Заметим, кстати, что Нечаева решительно отвергает те – тоже весьма давние – инсинуации, которые связаны с «подозрительным» освобождением М. М. Достоевского от суда по делу петрашевцев. Правда, тут Нечаева, как некогда Ф. М. Достоевский, опирается на аргументы главным образом морального свойства. Тем знаменательнее, что обнаруженное недавно в архивах следственное дело М. М. Достоевского документально свидетельствует о достойном его поведении весной и летом 1849 г., когда оба будущих редактора «Времени» находились в Петропавловской крепости.
Всё это может показаться не столь уж существенным. Казалось бы, так ли уж важно, как держал себя Михаил Михайлович перед Следственной комиссией и действительно ли он был некорректен с авторами. Казалось бы… Однако для истории совсем не безразлично, какими руками начертаны на публично поднятом знамени те или иные идеалы. «Честный журнал» – это не только честность общественного поведения, но и достоинство внутреннее, обращённое к кругу собственных единомышленников.
Нечаева подробно характеризует этот круг – тех «второстепенных» сотрудников «Времени», чья совокупная деятельность приносила в конечном счёте отнюдь не второстепенные результаты. «Объединяло их, – пишет автор, – не преклонение перед “почвой”, а общее всем им демократическое происхождение, трудовая деятельность, резко критическое отношение к русской действительности, вера в возможность и необходимость её перестройки, вера, которую они черпали из печатных органов русской демократии» [1169].
Но если издание братьев Достоевских опиралось на круги демократически настроенной разночинной интеллигенции (а это Нечаева доказывает, на наш взгляд, достаточно убедительно), то возникает вопрос, не была ли, например, его конфронтация с «Современником» следствием определённого исторического недоразумения, результатом конфликта внутри очень неоднородного, но всё-таки одного лагеря?
Журнал братьев Достоевских вступил на литературную арену в один из ответственнейших моментов русской истории.

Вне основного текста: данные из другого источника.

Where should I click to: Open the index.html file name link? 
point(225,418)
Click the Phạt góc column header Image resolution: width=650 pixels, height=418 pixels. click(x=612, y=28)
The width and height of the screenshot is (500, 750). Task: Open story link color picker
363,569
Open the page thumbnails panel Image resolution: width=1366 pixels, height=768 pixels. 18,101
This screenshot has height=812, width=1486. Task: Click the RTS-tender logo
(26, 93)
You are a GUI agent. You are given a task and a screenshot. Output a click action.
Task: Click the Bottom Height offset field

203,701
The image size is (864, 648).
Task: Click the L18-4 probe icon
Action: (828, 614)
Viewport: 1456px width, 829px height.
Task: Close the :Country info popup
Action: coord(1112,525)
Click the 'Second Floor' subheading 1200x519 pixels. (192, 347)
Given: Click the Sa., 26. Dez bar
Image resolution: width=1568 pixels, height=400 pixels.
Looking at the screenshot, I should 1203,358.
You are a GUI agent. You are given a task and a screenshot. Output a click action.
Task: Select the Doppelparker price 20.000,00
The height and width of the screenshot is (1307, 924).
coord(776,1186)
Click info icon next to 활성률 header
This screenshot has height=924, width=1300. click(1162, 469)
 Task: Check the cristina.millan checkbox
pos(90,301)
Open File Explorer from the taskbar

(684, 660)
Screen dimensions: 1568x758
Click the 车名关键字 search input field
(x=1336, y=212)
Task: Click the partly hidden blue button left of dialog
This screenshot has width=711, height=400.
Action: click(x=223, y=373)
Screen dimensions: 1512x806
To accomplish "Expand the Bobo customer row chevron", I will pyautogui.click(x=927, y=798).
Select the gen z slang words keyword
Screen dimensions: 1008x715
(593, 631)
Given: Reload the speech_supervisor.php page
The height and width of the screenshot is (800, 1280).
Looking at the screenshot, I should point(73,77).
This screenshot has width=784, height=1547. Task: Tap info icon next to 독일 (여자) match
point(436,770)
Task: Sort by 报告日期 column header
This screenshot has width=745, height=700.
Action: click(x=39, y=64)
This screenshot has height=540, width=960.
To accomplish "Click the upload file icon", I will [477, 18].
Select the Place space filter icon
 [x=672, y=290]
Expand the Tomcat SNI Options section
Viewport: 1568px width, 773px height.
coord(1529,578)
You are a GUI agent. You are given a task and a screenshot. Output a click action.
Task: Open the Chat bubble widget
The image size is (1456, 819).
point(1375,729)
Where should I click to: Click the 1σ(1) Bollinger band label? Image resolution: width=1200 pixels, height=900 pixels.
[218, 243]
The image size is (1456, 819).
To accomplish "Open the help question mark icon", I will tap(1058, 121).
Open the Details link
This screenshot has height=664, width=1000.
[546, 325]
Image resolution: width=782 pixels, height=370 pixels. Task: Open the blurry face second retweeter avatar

Именно в 1860-е гг. завязывались те гордиевы узлы, развязать (или разрубить) которые предстояло отдалённому будущему. «Это было именно время надежд и порываний, – приводит Нечаева слова Страхова. – Все умы были в таком возбуждённом состоянии, всё пришло в такое брожение, что, по-видимому, могли совершиться самые невероятные вещи. Чувство действительности потерялось: казалось, чего мы захотим, то и сделаем».
Даже такой убеждённый противник правительства, как Герцен, обращаясь к Александру II, восклицал: «Ты победил, Галилеянин!» Впрочем, Герцену потребовалось немного времени, чтобы увериться в том, что реформаторские потенции самодержавия в основном уже исчерпаны. Не так думал Ф. М. Достоевский. Он принимал высшую точку – 1861 г. – за точку отправную. Более того: добровольное освобождение крестьян «сверху» создало, по мнению писателя, исторический прецедент исключительной важности. Это была одна из сильнейших аберраций «почвенничества», и в этом смысле существование «Времени» представляет собой любопытнейший идейный феномен.
Журнал братьев Достоевских поднимал такие вопросы, которые не могли быть решены в рамках существовавшей государственности. Парадокс же состоял в том, что «почвенники» искренне надеялись использовать государство для осуществления своих идеалов. Именно государство должно было, по их мнению, открыть широчайший простор для «низовой» народной инициативы, обеспечить общественную справедливость и – что самое важное – преобразовать свою собственную социальную природу. Проблема, которую намеревалась решить русская революция, формулировалась в рамках принципиально безреволюционного сознания.
Тщательно проанализировав содержание «Времени», В. С. Нечаева приходит к заключению, что традиционная трактовка этого журнала как органа, близкого славянофильству, не подтверждается фактическими данными. Подчёркивая «демократические и прогрессивные» моменты в деятельности братьев Достоевских и их сотрудников, автор относит проявление подобных тенденций за счёт мощного влияния «Современника», его боевой радикальной публицистики. Не приходится сомневаться в правомерности подобного взгляда. Однако, сводя всё лишь к влиянию, мы рискуем упустить иную, не менее существенную сторону проблемы.
Следует задаться вопросом: каковы же исторические и гносеологические корни «почвенничества», впитало ли оно в себя чужую кровь готовых доктрин, или же его идеологическая структура выросла из реальных особенностей общественного развития, пусть в причудливой, порой извращённой форме отразив парадоксальные коллизии русской исторической жизни?